▶ Direction a
Rewrite the paragraph beginning "aluminum, as is well known" from the excerpt about color more briefly, keeping its main facts.

▶ Excerpt to read
The fascination of color to discover light and the supersensible

"For years the Leghorn painter Maurizio Faleni has been pursuing a fascinating research on color that places him among the most interesting and original names in contemporary Italian art. First with experiments on monochrome, now with explorations on "osmosis" to find similarities between different chromatics.

[...] for at least fifteen years has been intensely experimenting with color, presenting himself with one of the most constant, determined and conscious abstract researches that contemporary Italian art offers its public. 

[...]aluminum, as is well known, is a material that can be endlessly recycled. And this is Faleni’s way of conveying to the public his idea of art, which is that it is eternal. As long as human beings exist in the world, there will also be art, because the need to express oneself through art will never cease.

[...]Maurizio Faleni responds to this need through color. For him, color is everything or almost everything, it plays a prominent role in his work that unveils light by means of color, touches the areas of our brain that process abstract images, and comes to perceive, through color, beauty understood as “that dimension that composes the sensible with the supersensible” of which Umberto Galimberti speaks. Touching the sensible to reach the supersensible, then: this, too, is one of the most concrete results of Faleni’s art. In this sense, the thunderbolt for color, he tells me, came from his encounter with Mark Rothko, deepened in 2007 when the Palazzo delle Esposizioni in Rome dedicated to him one of the most anticipated exhibitions of that season. What fascinated Faleni, however, more than the metaphysical intimacy of Rothko’s paintings, more than the almost spiritual lyricism of his paintings, was the sensitivity that the great abstract expressionist demonstrated for color.

 

[...]Faleni’s works of art are born from the encounter between chance and the freedom of the artist who decides to intervene with his gesture on that randomness, which, however, takes place within a scheme that the artist has created according to his own rules, while nevertheless being subject to the laws of nature and physics. Those who wish may also read in Faleni’s works a metaphor for existence itself.

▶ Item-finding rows
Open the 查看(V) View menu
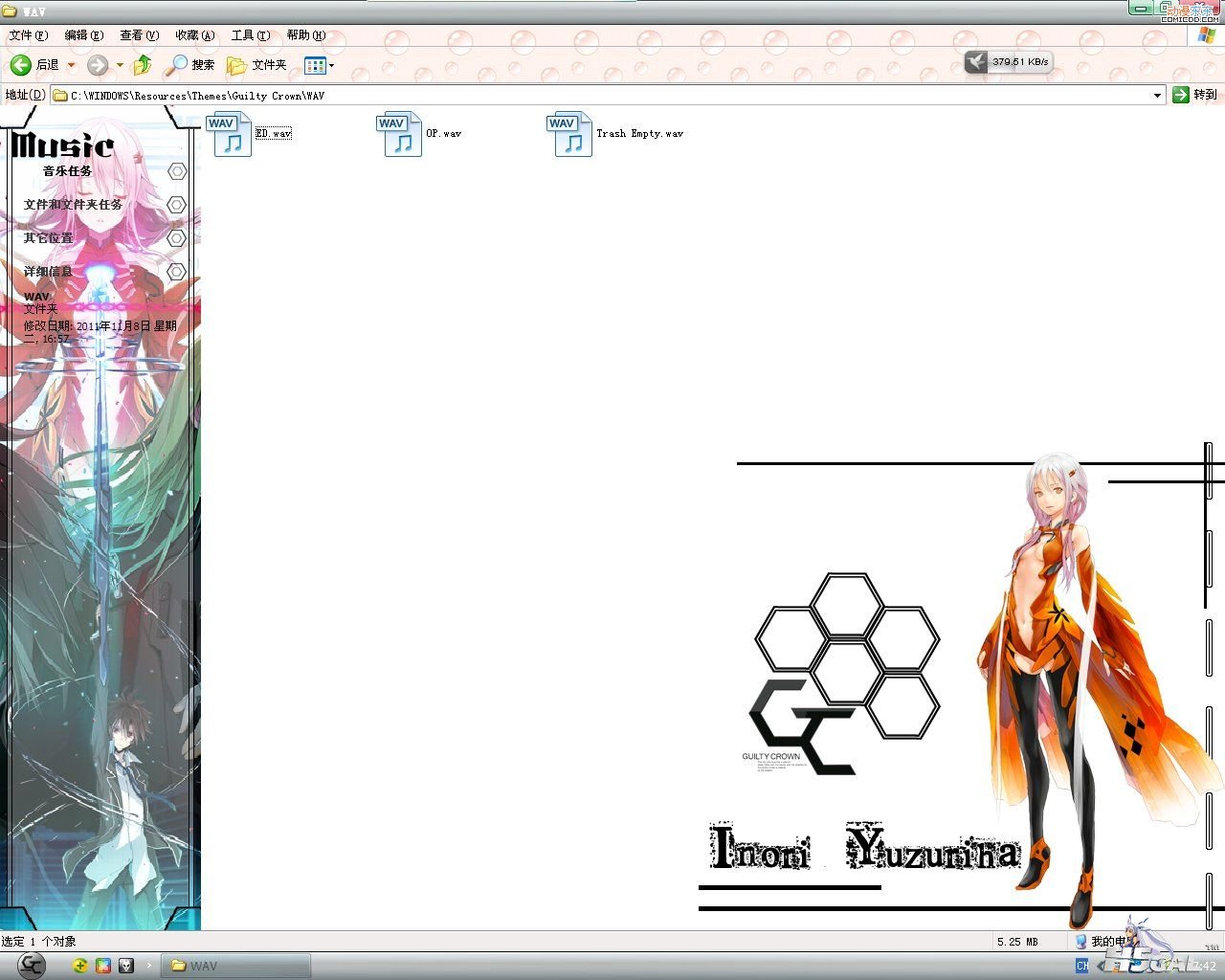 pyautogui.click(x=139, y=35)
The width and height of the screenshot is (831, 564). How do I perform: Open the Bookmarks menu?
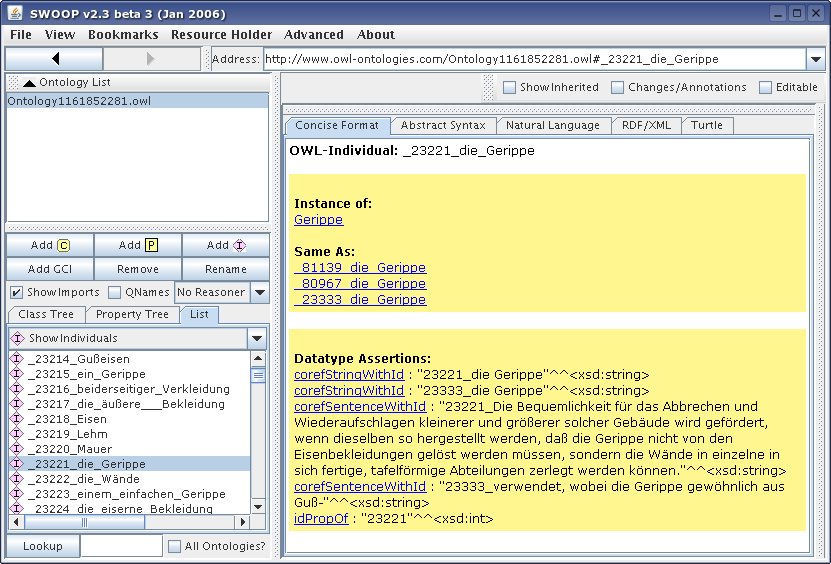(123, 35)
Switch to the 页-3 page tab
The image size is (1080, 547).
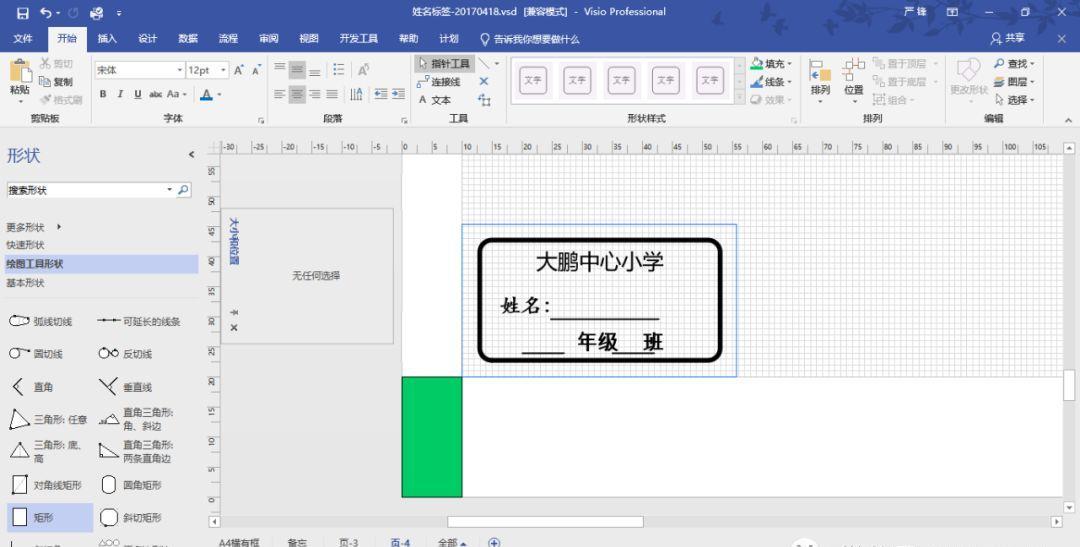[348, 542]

▶ Direction b
Please copy verbatim the rows from the line with "Switch to the 页-3 page tab" through the end of the rows, leaving out the pictures.

▶ Task solution a
Aluminum can be recycled endlessly, and Faleni uses it to convey his belief that art is eternal: as long as humans exist, art will too, because the need to express oneself through art will never end.

▶ Task solution b
Switch to the 页-3 page tab
The image size is (1080, 547).
[348, 542]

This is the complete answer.